__Task instructions__. Please update the passage of the luggage storage forum thread starting with "From Amtrak's website, it" and going on through "is $10.00 per 24 hours.", replacing "Parcel Check" with "Bag Check".

__Passage provided__.
%%
# Luggage storage



## Michael (Feb 21, 2017)

Hi,

First time travelling by Amtrak. I will be going from Baltimore to NYC on the Northeast Regional. I know that Baltimore station has luggage storage available for passengers, I was wondering if any knows whether it is possible to leave the luggage the day before departure, and, if not, when is it possible? As soon as it opens, 24 hours before? What is the rule?

Thank you for your help!


----------



## Maglev (Feb 22, 2017)

From Amtrak's website, it appears that you may store your luggage for 24 hours:



> Temporary Bag StorageCustomers holding tickets for travel may store their items in Parcel Check service when available for $5.00 per 24 hours.
> 
> At New York Penn Station, Washington Union Station and Philadelphia 30th Street Station, the fee is $10.00 per 24 hours.


----------



## Michael (Feb 22, 2017)

Yeah, but the language is not clear whether up to 24h or 5 dollars for each 24h. But I think I might just send them an email and ask.


----------



## the_traveler (Feb 22, 2017)

If you don't need your luggage immediately, although it's not advertised as such, it's possible to check your luggage from Baltimore to NYC! It will be carried on 1 of the trains that have checked baggage service. (No Acela and except for the overnight Regional no Regionals do. Thus, it will not be on your train.)

You can check your bags in 24 hours in advance of THAT train's departure. That way you avoid the storage fee!


----------



## Michael (Feb 24, 2017)

the_traveler said:


> If you don't need your luggage immediately, although it's not advertised as such, it's possible to check your luggage from Baltimore to NYC! It will be carried on 1 of the trains that have checked baggage service. (No Acela and except for the overnight Regional no Regionals do. Thus, it will not be on your train.)
> 
> You can check your bags in 24 hours in advance of THAT train's departure. That way you avoid the storage fee!


This is great, exactly what I need. Thank you so much!


----------



## arun (Jun 18, 2017)

I have a related question regarding checked in baggage. I'm traveling from New York to Raleigh. Since the checked in bag won't be near me when I'm traveling, do I have to go and collect the bag before the train stops at Raleigh station as I don't think the train would stop for more than a couple of minutes? How will I know where the checked in bags are kept?


----------



## the_traveler (Jun 18, 2017)

If you check your bag and your destination has checked baggage service, it will be removed by the station personnel during the stop - even if it's "only a few minutes".

As far as where to collect it, that depends on the station. Some have a luggage room, some at the counter, some from the cart outside - I have seen all of these. I'm not sure what Raleigh uses. They should announce where to collect it.


----------



## BCL (Jun 19, 2017)
%%
__Recorded information__.
%%
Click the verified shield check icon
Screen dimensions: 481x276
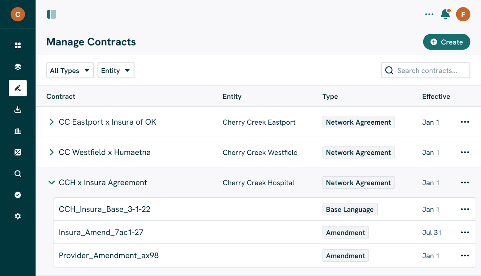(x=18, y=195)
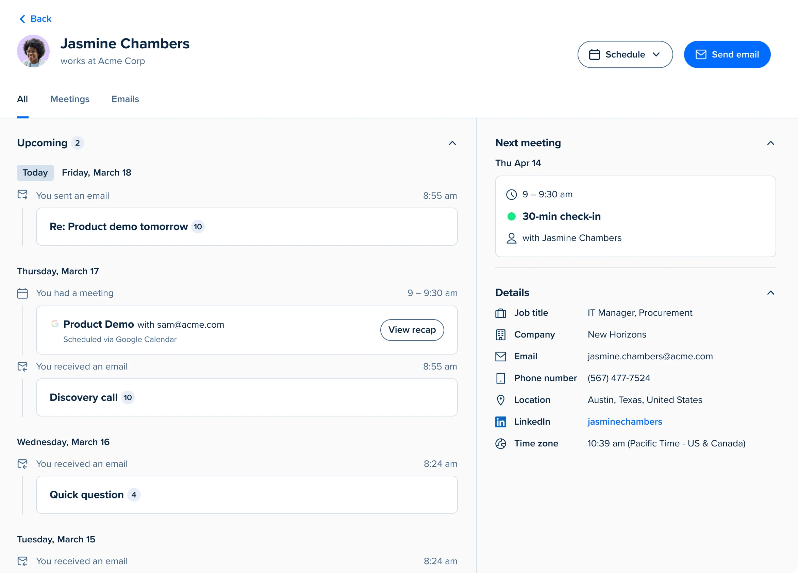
%%
%%
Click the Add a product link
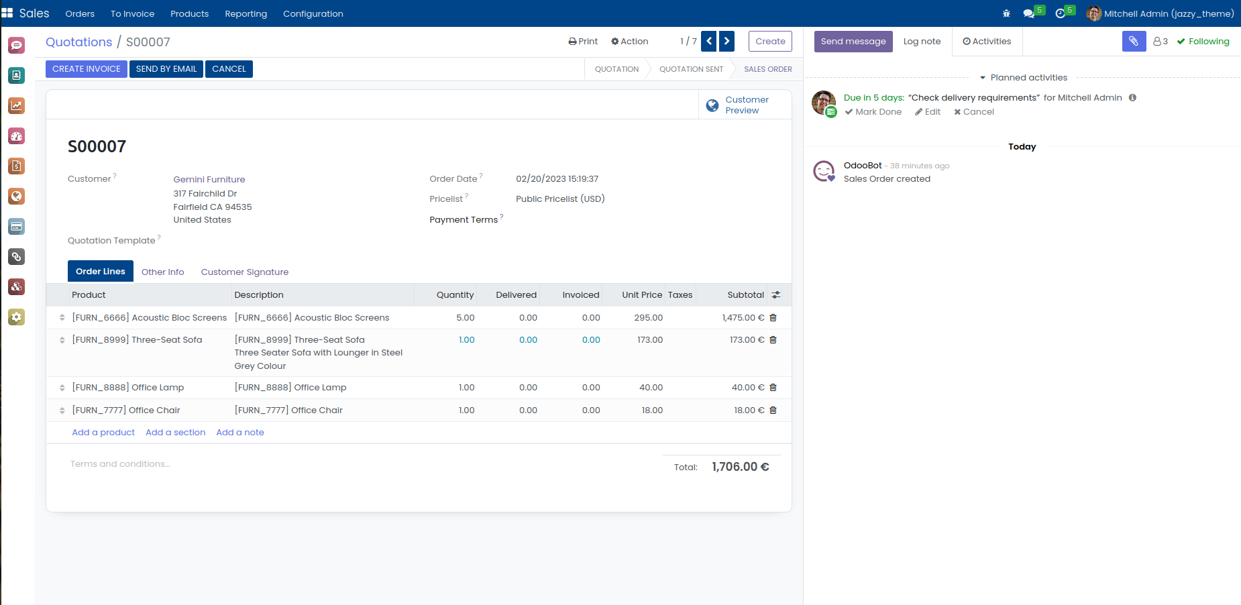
%%
__Task response__.
From Amtrak's website, it appears that you may store your luggage for 24 hours:



> Temporary Bag StorageCustomers holding tickets for travel may store their items in Bag Check service when available for $5.00 per 24 hours.
> 
> At New York Penn Station, Washington Union Station and Philadelphia 30th Street Station, the fee is $10.00 per 24 hours.